(Records from a collection)
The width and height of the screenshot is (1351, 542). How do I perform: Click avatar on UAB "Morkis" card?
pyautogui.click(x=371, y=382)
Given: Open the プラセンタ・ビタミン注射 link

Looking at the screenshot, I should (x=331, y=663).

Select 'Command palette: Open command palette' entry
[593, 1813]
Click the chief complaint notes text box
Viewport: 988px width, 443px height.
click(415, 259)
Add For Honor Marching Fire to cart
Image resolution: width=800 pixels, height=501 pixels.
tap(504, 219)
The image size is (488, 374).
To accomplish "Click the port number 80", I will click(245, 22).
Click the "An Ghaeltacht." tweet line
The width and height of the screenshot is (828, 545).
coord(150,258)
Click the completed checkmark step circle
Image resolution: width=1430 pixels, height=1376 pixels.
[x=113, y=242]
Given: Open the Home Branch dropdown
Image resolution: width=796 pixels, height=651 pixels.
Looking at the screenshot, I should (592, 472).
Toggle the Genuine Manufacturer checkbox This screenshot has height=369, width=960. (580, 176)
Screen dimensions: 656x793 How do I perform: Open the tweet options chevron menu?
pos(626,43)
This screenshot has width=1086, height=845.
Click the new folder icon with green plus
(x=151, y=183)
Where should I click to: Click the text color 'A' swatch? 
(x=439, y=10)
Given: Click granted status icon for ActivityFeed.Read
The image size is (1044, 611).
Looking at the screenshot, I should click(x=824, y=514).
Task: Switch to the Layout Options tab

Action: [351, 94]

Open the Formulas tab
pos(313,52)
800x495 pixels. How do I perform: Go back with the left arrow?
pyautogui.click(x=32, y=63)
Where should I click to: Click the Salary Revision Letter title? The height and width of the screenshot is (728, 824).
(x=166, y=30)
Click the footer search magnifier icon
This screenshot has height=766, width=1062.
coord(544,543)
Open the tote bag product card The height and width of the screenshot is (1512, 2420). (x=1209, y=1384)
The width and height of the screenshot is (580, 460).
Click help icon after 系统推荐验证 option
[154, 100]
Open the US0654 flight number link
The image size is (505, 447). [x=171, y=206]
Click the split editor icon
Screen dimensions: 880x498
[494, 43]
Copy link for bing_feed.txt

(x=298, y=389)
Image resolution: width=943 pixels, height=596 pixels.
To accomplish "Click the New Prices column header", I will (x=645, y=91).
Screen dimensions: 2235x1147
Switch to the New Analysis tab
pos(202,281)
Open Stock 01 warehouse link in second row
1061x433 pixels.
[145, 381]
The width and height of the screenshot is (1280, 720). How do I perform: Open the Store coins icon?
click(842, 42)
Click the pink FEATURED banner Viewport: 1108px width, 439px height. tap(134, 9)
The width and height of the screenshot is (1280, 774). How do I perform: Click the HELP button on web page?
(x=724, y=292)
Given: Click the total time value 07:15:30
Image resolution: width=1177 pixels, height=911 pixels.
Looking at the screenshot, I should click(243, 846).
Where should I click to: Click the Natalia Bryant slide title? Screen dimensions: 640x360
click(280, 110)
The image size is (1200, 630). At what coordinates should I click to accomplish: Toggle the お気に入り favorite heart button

▶ PROMPT
Return, unchanged, the run of lines above that opens with the line containing "Image resolution: width=943" and closes with the line containing "Click the pink". Include both.

▶ TASK OUTPUT
Image resolution: width=943 pixels, height=596 pixels.
To accomplish "Click the New Prices column header", I will (x=645, y=91).
Screen dimensions: 2235x1147
Switch to the New Analysis tab
pos(202,281)
Open Stock 01 warehouse link in second row
1061x433 pixels.
[145, 381]
The width and height of the screenshot is (1280, 720). How do I perform: Open the Store coins icon?
click(842, 42)
Click the pink FEATURED banner Viewport: 1108px width, 439px height. tap(134, 9)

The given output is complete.